**Brief:**
Identify every line in the listing below that contains the word "icon", treating uppercase and lowercase letters as distinct, and copy each such line.

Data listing
## begin
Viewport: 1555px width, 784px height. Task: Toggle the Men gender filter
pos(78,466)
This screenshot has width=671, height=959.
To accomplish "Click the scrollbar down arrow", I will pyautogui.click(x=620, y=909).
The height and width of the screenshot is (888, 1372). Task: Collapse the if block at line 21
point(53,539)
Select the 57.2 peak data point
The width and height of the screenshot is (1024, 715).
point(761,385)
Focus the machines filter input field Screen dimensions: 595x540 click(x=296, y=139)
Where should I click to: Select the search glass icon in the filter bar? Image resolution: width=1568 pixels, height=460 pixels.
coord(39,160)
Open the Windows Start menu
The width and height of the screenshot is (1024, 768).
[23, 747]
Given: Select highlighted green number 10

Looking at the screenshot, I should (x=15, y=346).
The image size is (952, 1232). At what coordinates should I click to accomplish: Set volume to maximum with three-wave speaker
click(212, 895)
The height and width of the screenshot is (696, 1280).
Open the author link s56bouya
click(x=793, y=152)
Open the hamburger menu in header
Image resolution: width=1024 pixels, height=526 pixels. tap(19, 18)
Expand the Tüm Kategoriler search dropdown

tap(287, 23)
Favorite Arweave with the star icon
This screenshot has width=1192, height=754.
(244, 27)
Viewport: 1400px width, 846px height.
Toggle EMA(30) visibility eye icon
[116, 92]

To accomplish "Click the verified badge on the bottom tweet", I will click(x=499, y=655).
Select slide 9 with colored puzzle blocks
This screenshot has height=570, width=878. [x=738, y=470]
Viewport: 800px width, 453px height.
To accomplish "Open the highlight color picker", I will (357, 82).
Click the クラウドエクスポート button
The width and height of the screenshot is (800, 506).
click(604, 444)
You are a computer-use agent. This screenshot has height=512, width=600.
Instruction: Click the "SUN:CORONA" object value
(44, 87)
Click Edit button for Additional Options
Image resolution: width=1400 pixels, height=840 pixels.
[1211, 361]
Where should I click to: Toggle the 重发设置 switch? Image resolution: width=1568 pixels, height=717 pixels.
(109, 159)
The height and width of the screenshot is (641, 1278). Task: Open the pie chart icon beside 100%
## end
**Result of this task:**
Where should I click to: Select the search glass icon in the filter bar? Image resolution: width=1568 pixels, height=460 pixels.
Favorite Arweave with the star icon
Toggle EMA(30) visibility eye icon
The height and width of the screenshot is (641, 1278). Task: Open the pie chart icon beside 100%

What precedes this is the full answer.